Headline

Utusan AS mengungkapkan Dewan Perdamaian juga akan beroperasi di wilayah selain Gaza.

Anggaran Covid-19 Kesehatan Sumsel Cukup Sampai Juni

Dwi Apriani
10/6/2020 17:45
Anggaran Covid-19 Kesehatan Sumsel Cukup Sampai Juni
Korona(Ilustrasi)

ANGGARAN penanganan pandemi covid-19 khusus kesehatan di Sumatra Selatan (Sumsel) sebesar Rp84,7 miliar diperkirakan hanya cukup sampai dengan bulan ini saja.

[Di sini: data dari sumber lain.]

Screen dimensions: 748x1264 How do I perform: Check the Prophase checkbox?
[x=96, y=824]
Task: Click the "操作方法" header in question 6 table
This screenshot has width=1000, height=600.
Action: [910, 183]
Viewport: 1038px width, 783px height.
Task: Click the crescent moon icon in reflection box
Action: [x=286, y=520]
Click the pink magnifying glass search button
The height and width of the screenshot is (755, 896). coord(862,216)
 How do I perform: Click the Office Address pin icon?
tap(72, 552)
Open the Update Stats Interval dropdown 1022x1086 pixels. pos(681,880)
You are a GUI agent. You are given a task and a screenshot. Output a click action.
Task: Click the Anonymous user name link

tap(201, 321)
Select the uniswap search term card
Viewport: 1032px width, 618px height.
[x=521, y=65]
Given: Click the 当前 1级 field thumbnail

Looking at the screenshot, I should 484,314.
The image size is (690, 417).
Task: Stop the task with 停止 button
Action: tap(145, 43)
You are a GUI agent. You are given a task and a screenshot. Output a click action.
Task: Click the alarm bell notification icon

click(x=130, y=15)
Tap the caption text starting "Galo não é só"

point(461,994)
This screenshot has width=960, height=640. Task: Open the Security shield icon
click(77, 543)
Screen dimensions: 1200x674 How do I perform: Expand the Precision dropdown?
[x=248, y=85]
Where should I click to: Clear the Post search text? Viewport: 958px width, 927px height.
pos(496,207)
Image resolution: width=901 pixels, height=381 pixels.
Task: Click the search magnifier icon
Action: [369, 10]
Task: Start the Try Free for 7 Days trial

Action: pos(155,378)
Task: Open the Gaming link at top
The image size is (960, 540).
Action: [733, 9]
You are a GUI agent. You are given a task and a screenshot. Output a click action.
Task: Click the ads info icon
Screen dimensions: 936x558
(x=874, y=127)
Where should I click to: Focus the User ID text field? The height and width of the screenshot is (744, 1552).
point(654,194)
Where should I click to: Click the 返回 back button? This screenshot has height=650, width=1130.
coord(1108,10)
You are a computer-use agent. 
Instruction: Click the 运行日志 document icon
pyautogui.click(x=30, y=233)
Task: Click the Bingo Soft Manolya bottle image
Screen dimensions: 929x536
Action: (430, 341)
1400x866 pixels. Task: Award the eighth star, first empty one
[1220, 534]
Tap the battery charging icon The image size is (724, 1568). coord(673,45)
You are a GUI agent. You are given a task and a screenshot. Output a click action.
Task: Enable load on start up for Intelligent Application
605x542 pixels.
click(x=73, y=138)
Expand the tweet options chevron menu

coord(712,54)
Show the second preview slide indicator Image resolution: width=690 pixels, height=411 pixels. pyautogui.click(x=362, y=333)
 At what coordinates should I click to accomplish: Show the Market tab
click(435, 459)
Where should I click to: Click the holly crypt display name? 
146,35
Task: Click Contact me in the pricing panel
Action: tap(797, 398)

"Anggaran Covid-19 khusus untuk kesehatan sebesar Rp84,7 miliar. Namun anggaran ini tidak  mencukupi dan hanya cukup sampai Juni," kata Kepala Dinas Kesehatan Sumsel Lesty Nuraini, Rabu (10/6).

Ia menjelaskan, bahwa anggaran Rp84,7 miliar ini realisasi nya ada dua yaitu secara fisik dan secara keuangan. Kalau realisasi fisik sudah lebih dari 90 persen tercapai. Namun realisasi keuangan memang masih rata-rata dalam proses administrasi pembayaran.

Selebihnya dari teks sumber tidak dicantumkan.